Answer:
-(x-120)
x-(-12)
-(x-(-12))
0
x / 3
-(x/3)
0
Step-by-step explanation:
1. || x-120||, if x<-120.
If x is less than -120, then x - 120 will be a negative number.
Since absolute value will make a negative number positive, the answer will be -(x-120).
2. ||x-(-12)||, if x > -12.
Basically x -(-12) = x + 12. If x is greater than -12, then ||x+12|| will be positive. The answer is x-(-12).
3. ||x-(-12)||, if x < -12.
Again, x-(-12) = x + 12. If x is less than -12, ||x+12|| will be negative.
Absolute value makes a negative number positive. The answer is -(x-(-12)).

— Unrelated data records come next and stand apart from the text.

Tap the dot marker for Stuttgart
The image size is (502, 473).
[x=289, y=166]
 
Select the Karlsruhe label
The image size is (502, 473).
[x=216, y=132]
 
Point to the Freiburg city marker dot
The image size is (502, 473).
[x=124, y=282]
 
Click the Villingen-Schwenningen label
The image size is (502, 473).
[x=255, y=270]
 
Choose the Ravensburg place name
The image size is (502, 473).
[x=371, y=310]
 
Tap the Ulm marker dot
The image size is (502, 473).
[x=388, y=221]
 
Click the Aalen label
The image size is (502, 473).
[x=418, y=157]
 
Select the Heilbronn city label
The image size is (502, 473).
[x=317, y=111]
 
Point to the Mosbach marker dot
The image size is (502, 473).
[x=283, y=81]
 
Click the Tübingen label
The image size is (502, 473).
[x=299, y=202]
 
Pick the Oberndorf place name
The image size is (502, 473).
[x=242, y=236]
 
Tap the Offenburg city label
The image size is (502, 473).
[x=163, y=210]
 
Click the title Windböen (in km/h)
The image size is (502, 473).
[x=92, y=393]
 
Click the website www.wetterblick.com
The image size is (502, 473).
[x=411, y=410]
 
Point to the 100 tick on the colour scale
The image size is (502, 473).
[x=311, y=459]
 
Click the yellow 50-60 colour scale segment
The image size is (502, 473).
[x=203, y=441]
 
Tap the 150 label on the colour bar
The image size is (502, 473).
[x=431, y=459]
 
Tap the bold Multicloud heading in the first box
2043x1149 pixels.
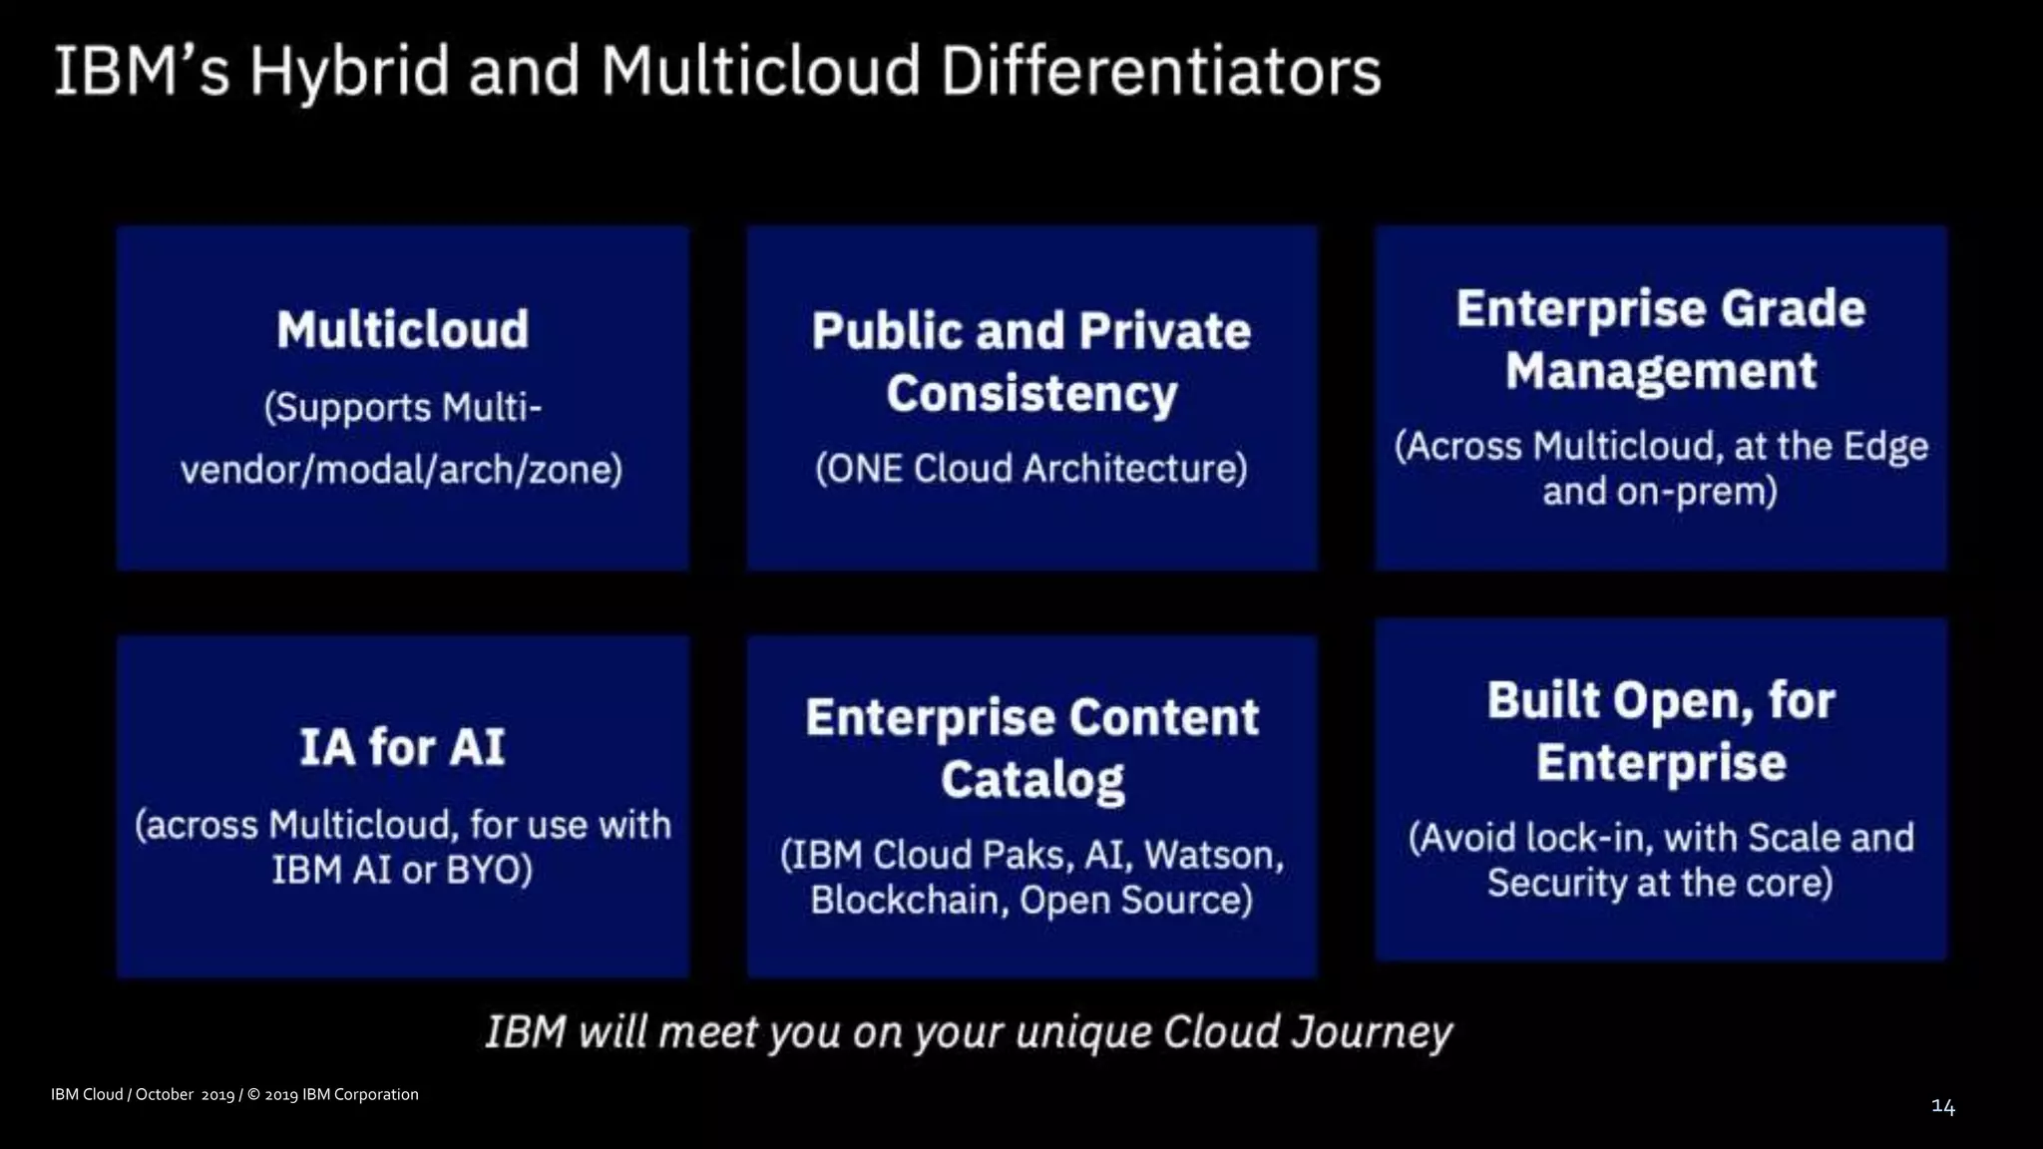pos(403,330)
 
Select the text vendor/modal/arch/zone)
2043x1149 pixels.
pos(401,469)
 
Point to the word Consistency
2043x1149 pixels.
pos(1031,394)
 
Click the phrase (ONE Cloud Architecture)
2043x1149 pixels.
pos(1031,469)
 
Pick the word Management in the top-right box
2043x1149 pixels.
pos(1661,371)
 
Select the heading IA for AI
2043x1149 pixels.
pos(403,748)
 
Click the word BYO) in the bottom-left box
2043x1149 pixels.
pos(489,871)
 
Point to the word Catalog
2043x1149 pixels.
pos(1031,780)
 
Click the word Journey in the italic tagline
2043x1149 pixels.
pos(1372,1032)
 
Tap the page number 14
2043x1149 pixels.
pos(1943,1106)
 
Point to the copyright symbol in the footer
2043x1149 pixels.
pos(253,1095)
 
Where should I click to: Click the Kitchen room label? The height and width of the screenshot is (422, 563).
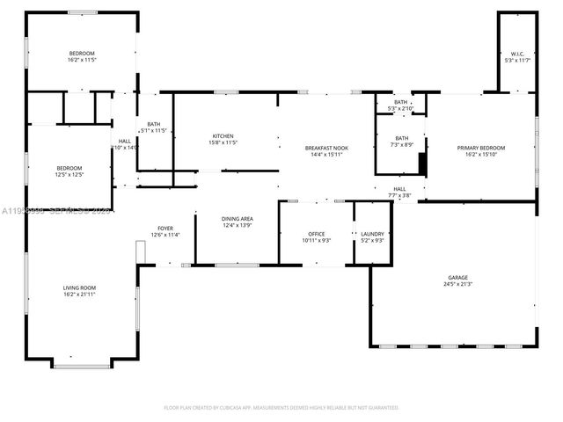pyautogui.click(x=223, y=136)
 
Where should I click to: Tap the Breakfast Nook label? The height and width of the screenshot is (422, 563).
pyautogui.click(x=326, y=148)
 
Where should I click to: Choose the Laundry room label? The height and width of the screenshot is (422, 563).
pyautogui.click(x=373, y=233)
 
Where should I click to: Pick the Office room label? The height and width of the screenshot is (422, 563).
pyautogui.click(x=315, y=233)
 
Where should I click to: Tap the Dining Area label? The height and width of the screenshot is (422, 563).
pyautogui.click(x=237, y=219)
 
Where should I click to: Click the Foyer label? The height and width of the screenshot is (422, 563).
pyautogui.click(x=165, y=228)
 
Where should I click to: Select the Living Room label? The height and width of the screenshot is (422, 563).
pyautogui.click(x=79, y=287)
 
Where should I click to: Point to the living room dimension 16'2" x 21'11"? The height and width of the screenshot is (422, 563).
pyautogui.click(x=79, y=295)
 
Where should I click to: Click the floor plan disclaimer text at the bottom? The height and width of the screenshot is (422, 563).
pyautogui.click(x=282, y=408)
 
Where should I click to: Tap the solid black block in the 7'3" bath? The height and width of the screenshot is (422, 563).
pyautogui.click(x=422, y=165)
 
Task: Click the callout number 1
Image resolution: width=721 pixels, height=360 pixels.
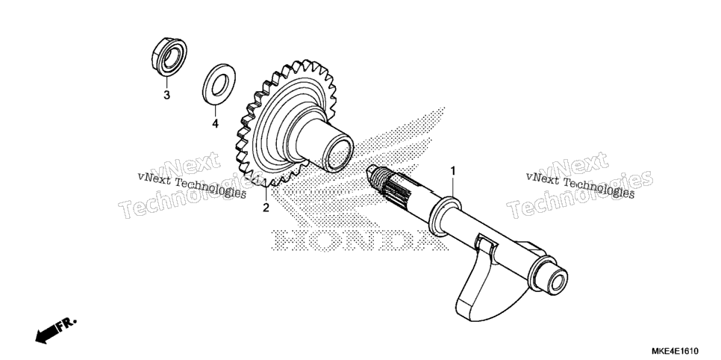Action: pos(452,171)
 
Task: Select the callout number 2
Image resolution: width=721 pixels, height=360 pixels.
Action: pos(266,208)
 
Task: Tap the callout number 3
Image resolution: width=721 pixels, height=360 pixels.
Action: pos(167,96)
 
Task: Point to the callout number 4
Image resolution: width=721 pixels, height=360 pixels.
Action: pos(215,123)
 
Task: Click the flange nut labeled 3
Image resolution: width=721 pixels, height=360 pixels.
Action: pos(169,57)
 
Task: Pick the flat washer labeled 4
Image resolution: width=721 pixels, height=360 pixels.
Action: pos(219,84)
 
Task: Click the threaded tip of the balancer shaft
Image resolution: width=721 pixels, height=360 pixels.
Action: pos(377,178)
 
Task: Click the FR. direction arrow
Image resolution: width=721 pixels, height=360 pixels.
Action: pos(55,331)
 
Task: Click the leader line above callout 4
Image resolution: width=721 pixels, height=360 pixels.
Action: pos(216,111)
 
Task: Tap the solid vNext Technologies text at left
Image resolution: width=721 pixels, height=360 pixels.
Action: pos(192,185)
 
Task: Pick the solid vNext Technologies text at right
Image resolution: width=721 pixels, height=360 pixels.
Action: pos(580,185)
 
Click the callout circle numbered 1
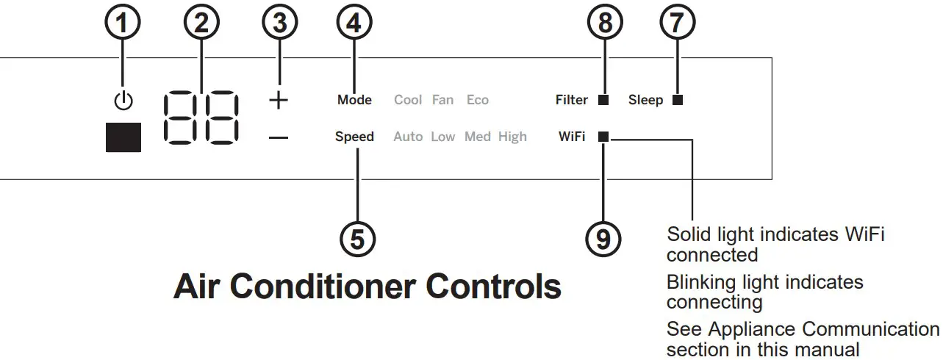click(123, 24)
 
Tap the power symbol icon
click(123, 101)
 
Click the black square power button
click(123, 137)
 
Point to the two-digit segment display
click(201, 118)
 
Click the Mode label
click(354, 100)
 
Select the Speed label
click(354, 137)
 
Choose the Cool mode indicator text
click(408, 100)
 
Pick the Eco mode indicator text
click(477, 100)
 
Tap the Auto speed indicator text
click(408, 137)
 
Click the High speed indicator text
click(512, 137)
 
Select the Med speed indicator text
click(477, 137)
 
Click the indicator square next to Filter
click(603, 100)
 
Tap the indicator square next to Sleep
click(677, 100)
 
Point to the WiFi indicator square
click(603, 137)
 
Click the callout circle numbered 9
click(603, 240)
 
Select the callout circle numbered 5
click(356, 240)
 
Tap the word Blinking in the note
click(701, 282)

4. ||x-(-12)||, if x = -12.
So we can substitute x with -12. ||-12-(-12)|| = ||-12+12||, which equals ||0||, which is also just 0. (Answer is 0.)
5. ||x / 3||, if x > 0.
Any positive number divided by another positive number will be positive, meaning you can just take out the absolute value sign. Answer is x /3.
6. ||x / 3||, if x < 0.
Any number less than 0 is negative, and any negative number divided by a positive number will be negative. If we take out the absolute value, we'll have to reverse it with a -. Answer: -(x/3).
7. ||x / 3||, if x = 0.
||0/3|| = ||0||, which is still 0.
Hope this helps!